**Extract provided**
-\begin{algorithm}
- \begin{algorithmic}[1]
- % \footnotesize
- \Require ~
- \begin{description}
- \item[$Tcp_i$] array of all computation times for all nodes during one iteration and with highest frequency.
- \item[$Tcm_i$] array of all communication times for all nodes during one iteration and with highest frequency.
- \item[$Fmax_i$] array of the maximum frequencies for all nodes.
- \item[$Pd_i$] array of the dynamic powers for all nodes.
- \item[$Ps_i$] array of the static powers for all nodes.
- \item[$Fdiff_i$] array of the difference between two successive frequencies for all nodes.

**Directive 1**
Repeat the portion of the LaTeX algorithm excerpt that begins at the words "- \item[$Tcm_i$] array" and stops after "successive frequencies for all nodes.".
**Directive 2**
Answer these questions using the LaTeX algorithm excerpt:
(a) What does $Fmax_i$ contain?
(b) Which array holds the static powers for all nodes?
(c) What value appears in square brackets after \begin{algorithmic}?
The material placed after this LaTeX algorithm excerpt comes from a separate source.

**Recorded data**
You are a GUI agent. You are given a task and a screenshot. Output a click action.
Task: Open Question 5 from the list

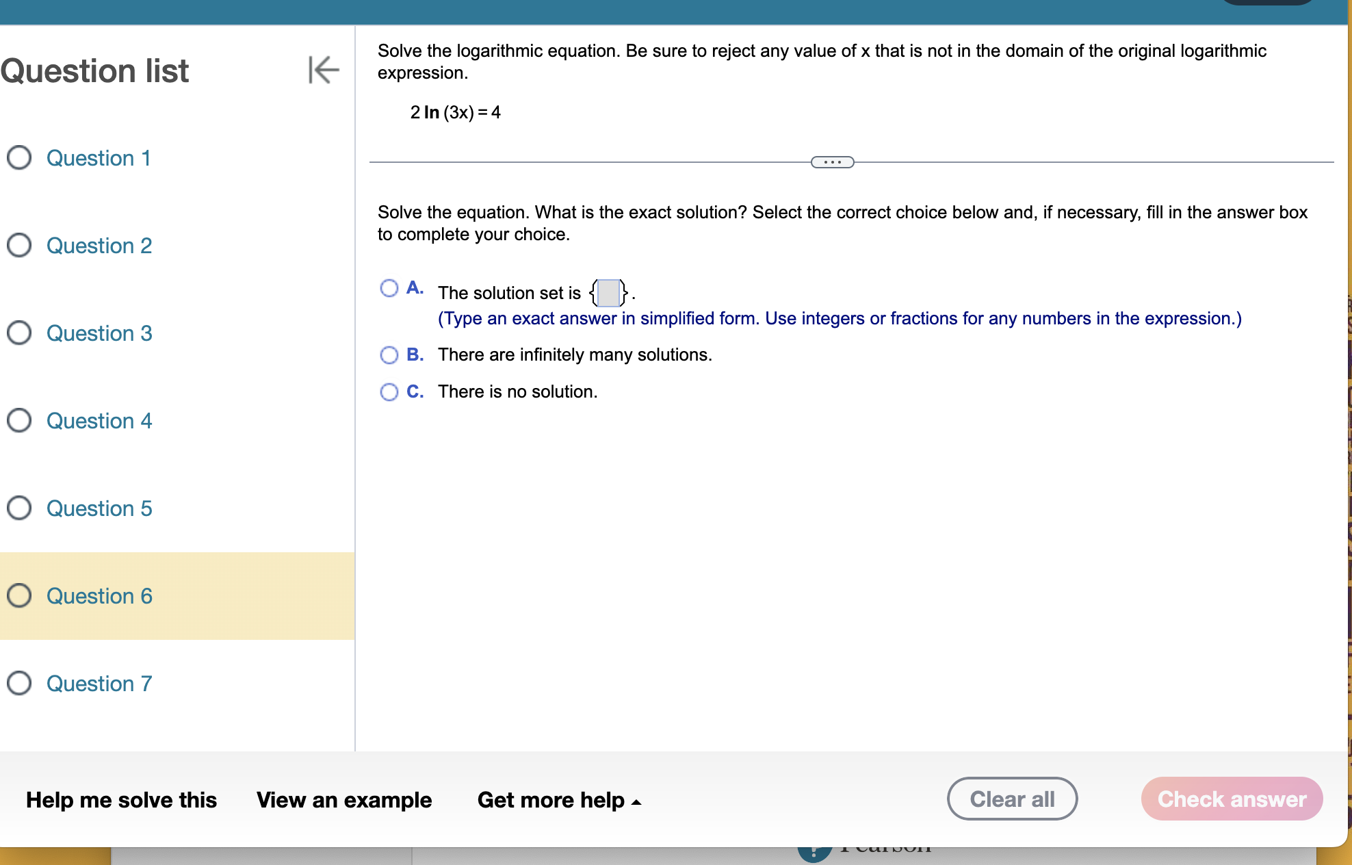tap(99, 508)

**Complete response 1**
- \item[$Tcm_i$] array of all communication times for all nodes during one iteration and with highest frequency.
- \item[$Fmax_i$] array of the maximum frequencies for all nodes.
- \item[$Pd_i$] array of the dynamic powers for all nodes.
- \item[$Ps_i$] array of the static powers for all nodes.
- \item[$Fdiff_i$] array of the difference between two successive frequencies for all nodes.

**Complete response 2**
(a) An array of the maximum frequencies for all nodes.
(b) $Ps_i$
(c) 1